EXERCISE DESCRIPTION
Using the material below, print a verbatim copy of every line from the one containing "Given: Check the box for 000001 管理者 テスト001" through the one containing "Where should I", inclusive, and omit the pictures.

THE DATA
◆ ◆ ◆ ◆ ◆ ◆ ◆
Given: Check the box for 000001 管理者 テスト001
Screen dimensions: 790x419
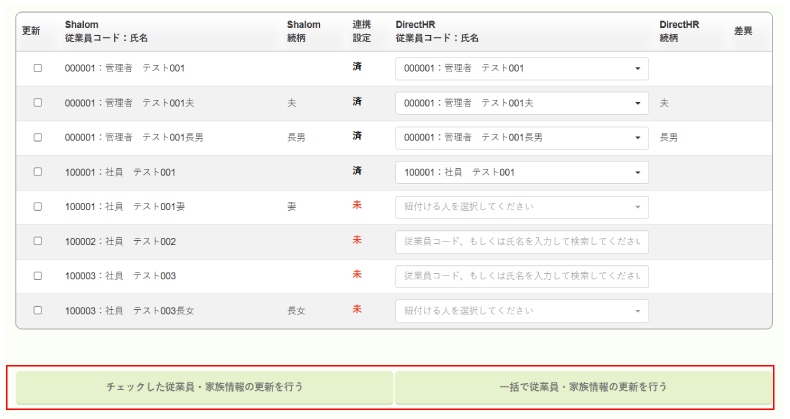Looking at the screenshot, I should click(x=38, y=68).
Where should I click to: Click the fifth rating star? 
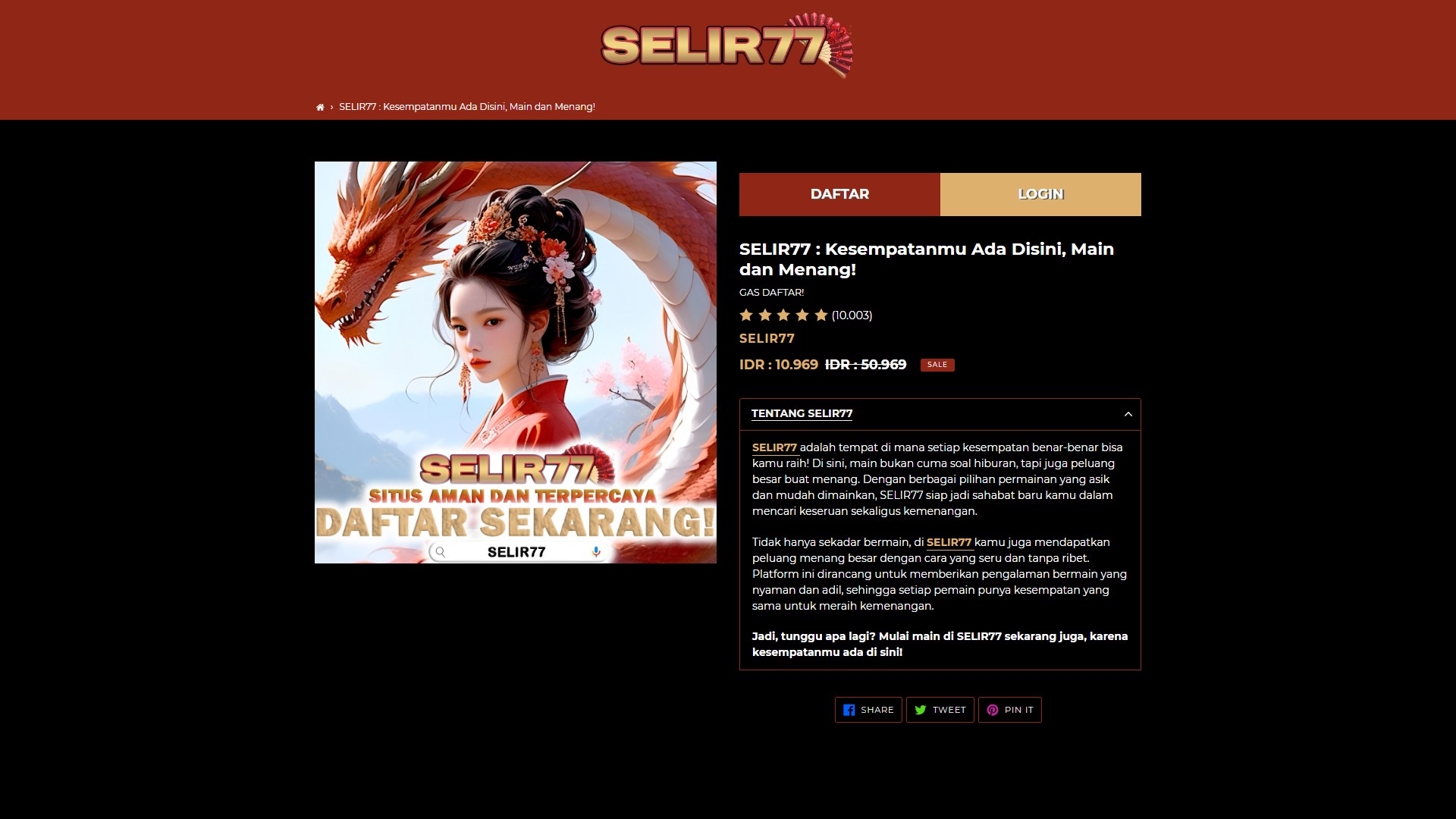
◆ ◆ ◆ ◆ ◆ ◆ ◆
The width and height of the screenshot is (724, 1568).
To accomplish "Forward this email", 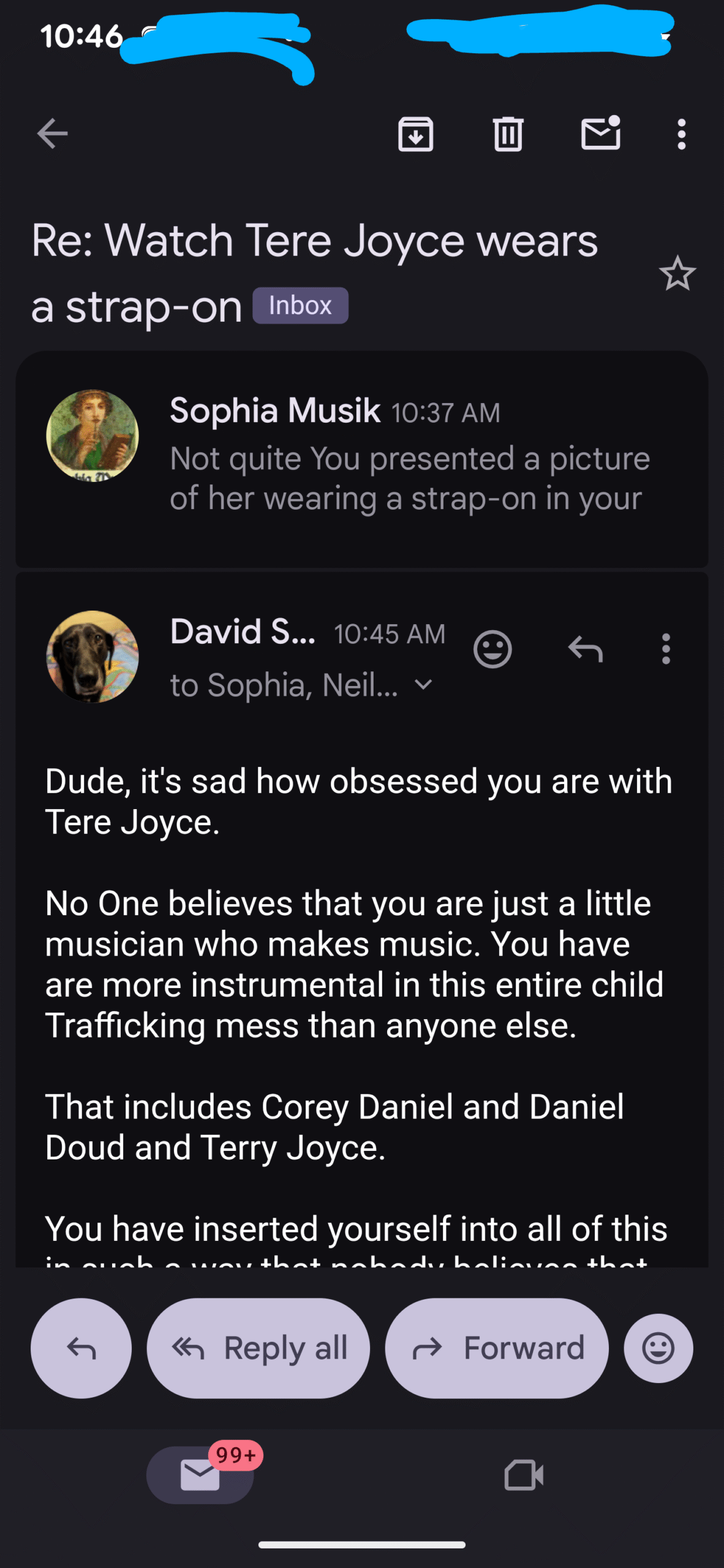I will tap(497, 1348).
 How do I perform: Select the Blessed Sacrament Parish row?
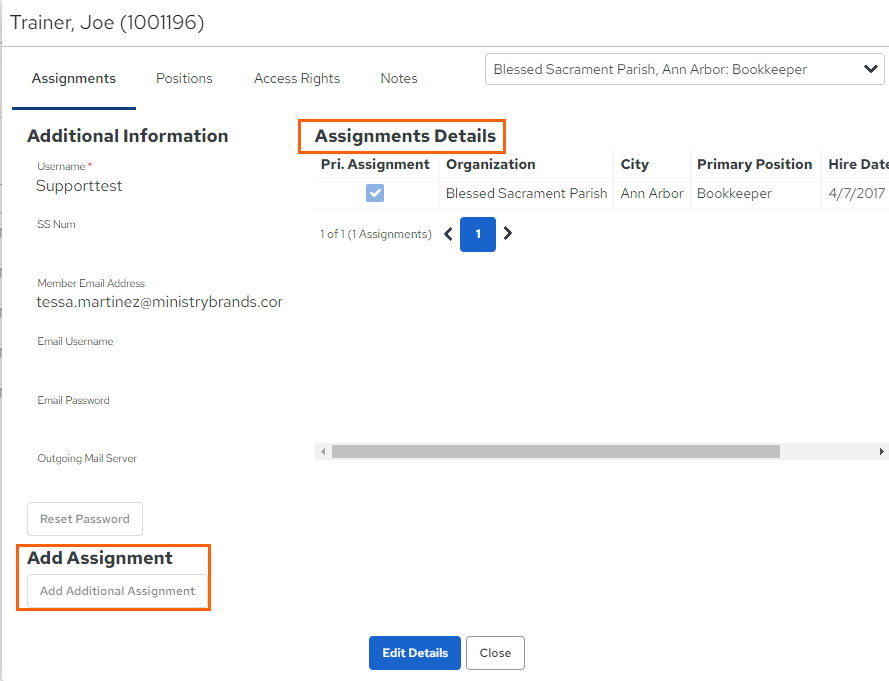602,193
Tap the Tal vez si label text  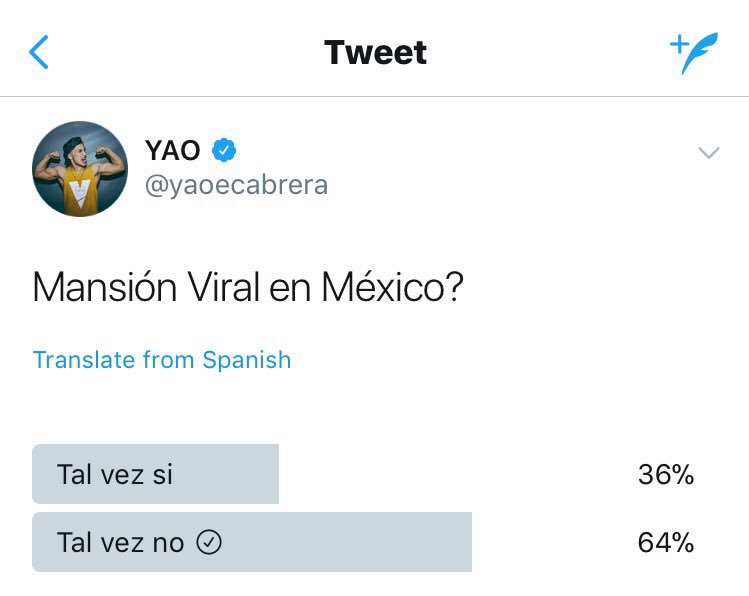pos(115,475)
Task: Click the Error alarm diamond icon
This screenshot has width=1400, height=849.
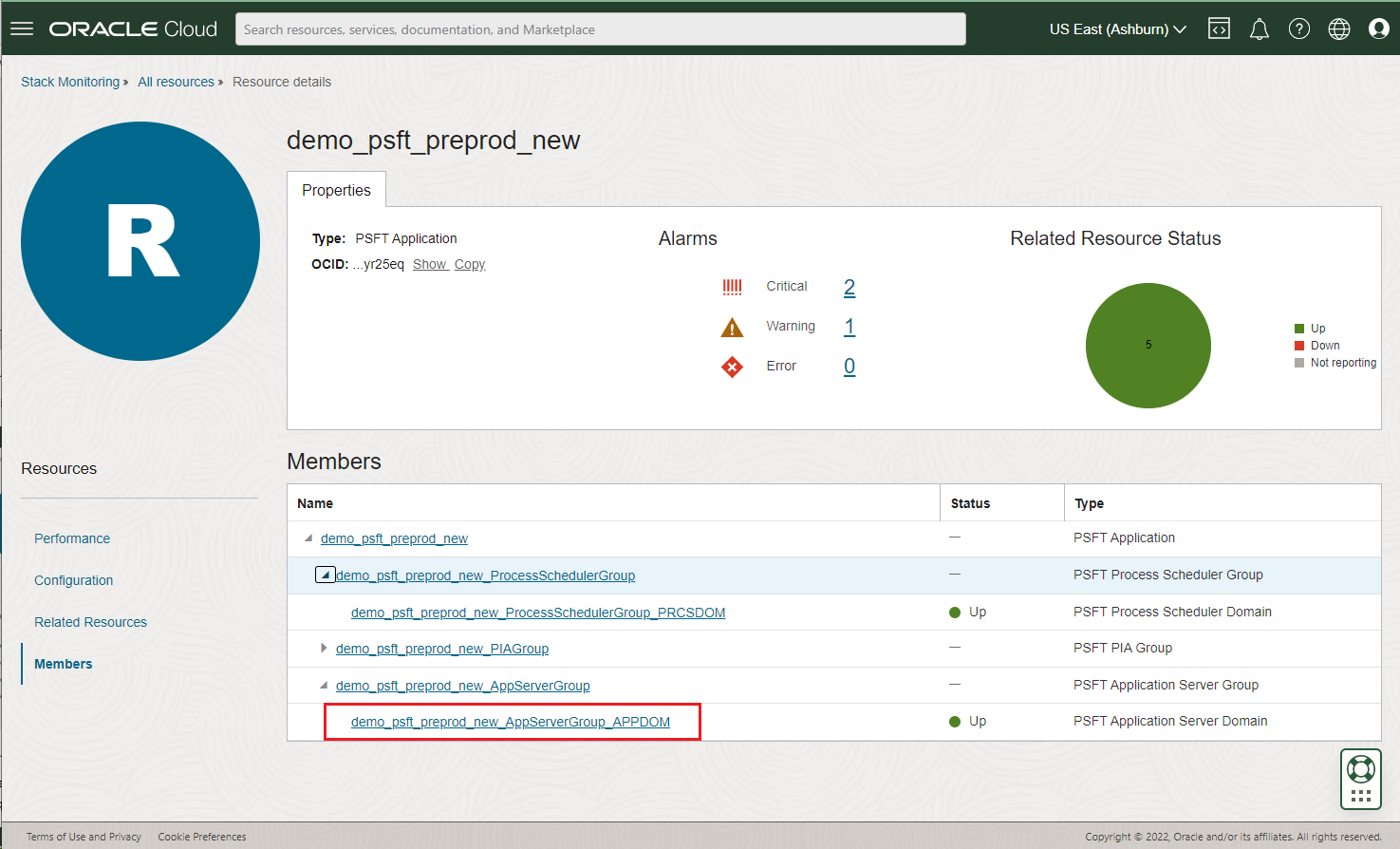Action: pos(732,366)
◆ ◆ ◆ ◆ ◆ ◆ ◆
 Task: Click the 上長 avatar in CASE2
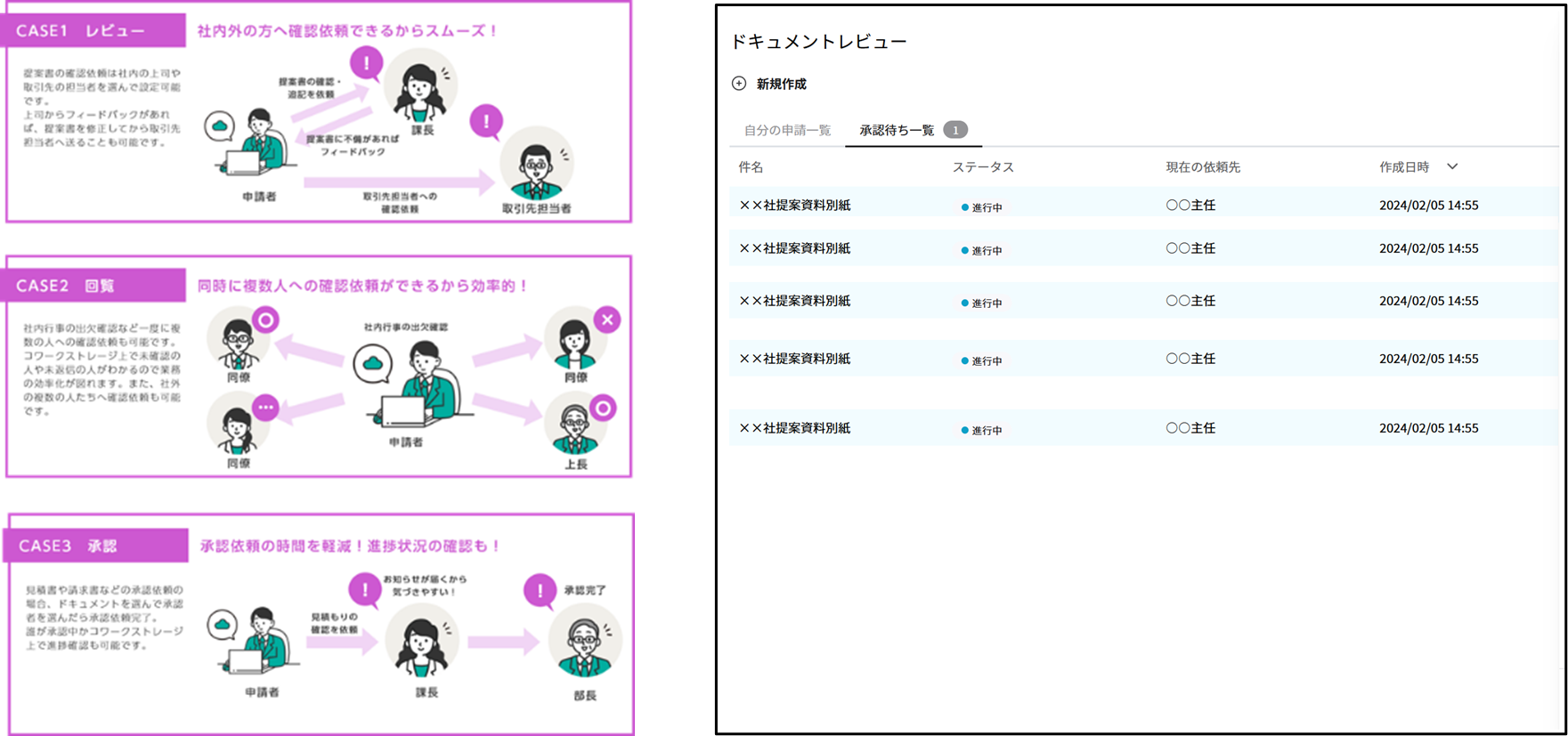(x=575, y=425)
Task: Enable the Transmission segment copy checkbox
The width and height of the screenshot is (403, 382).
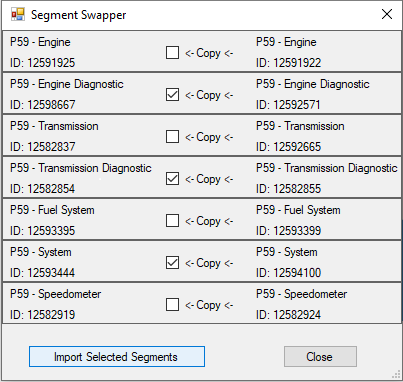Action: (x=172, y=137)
◆ ◆ ◆ ◆ ◆ ◆ ◆
TASK SOLUTION
Given: Check the box for 000001 管理者 テスト001
Screen dimensions: 790x419
Looking at the screenshot, I should click(x=38, y=68).
Where should I click to: Click the fifth rating star? 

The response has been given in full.